* WORK REQUIRED *
Return, word for word, every line starting at the line with "You are a GUI" and ending at the final line of the entries; skip the pictures.

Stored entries
-=-=-

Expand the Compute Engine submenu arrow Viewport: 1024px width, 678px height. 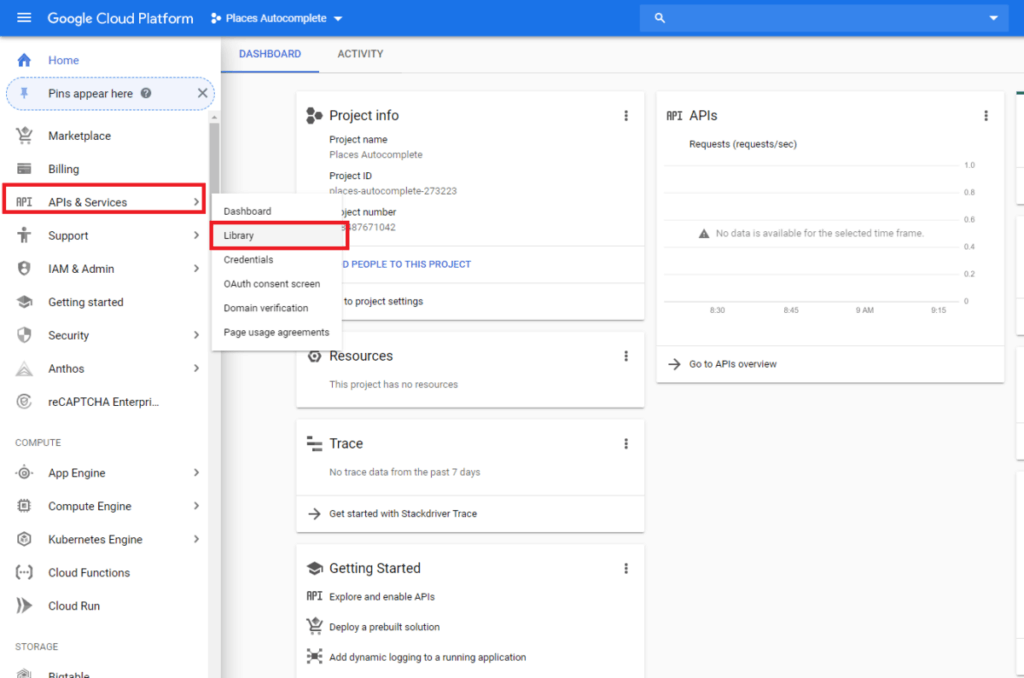tap(196, 507)
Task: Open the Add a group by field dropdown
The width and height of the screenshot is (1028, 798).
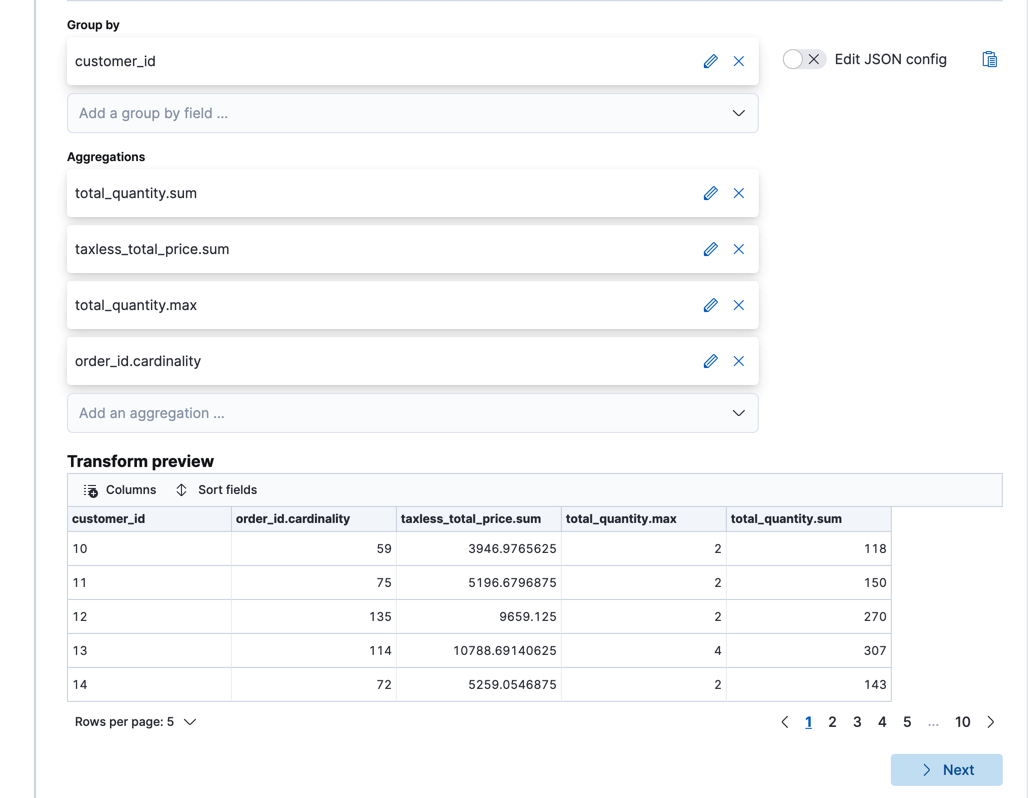Action: (412, 113)
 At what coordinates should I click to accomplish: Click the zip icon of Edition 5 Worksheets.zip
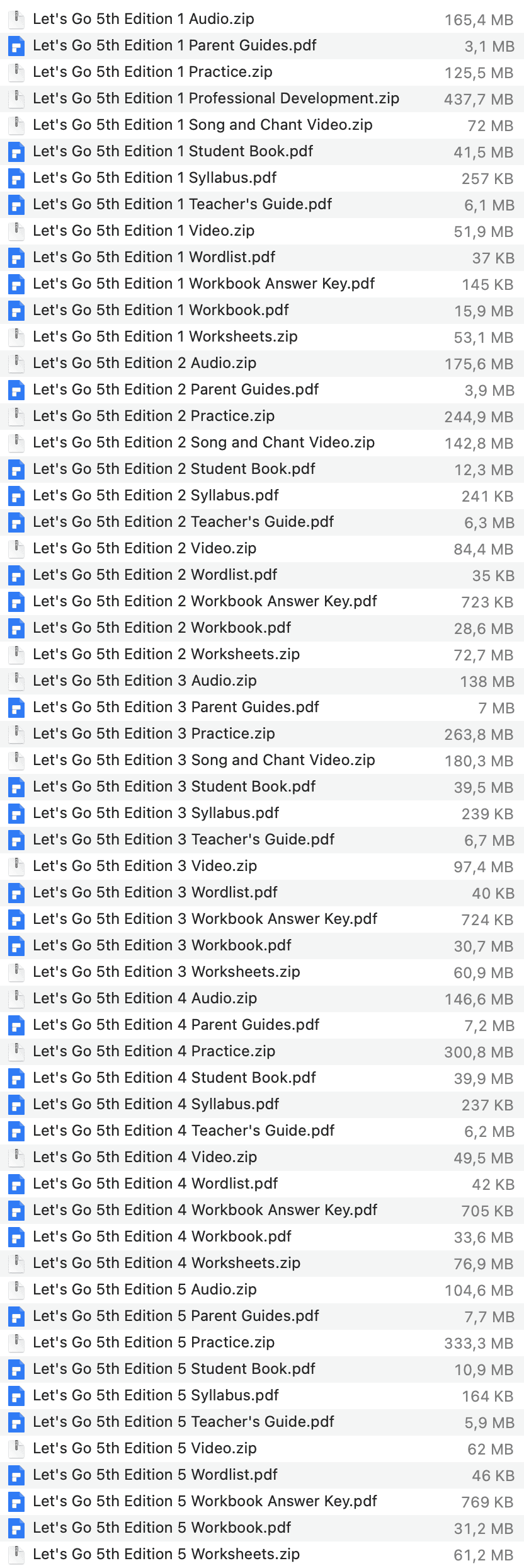[16, 1555]
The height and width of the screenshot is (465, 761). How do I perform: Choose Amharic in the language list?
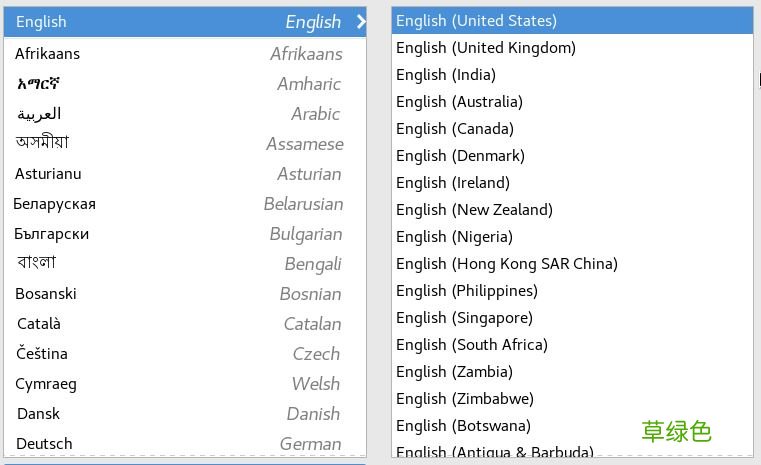pyautogui.click(x=185, y=84)
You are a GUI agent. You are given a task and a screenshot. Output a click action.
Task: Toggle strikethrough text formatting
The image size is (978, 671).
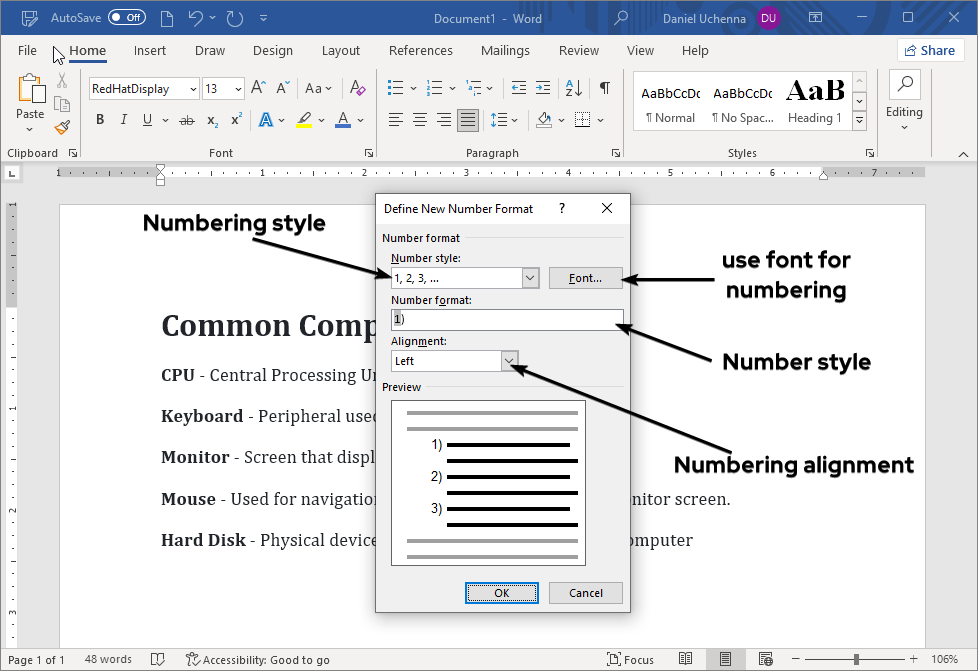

-=-=-

* RESULT *
You are a GUI agent. You are given a task and a screenshot. Output a click action.
Task: Toggle strikethrough text formatting
The image size is (978, 671).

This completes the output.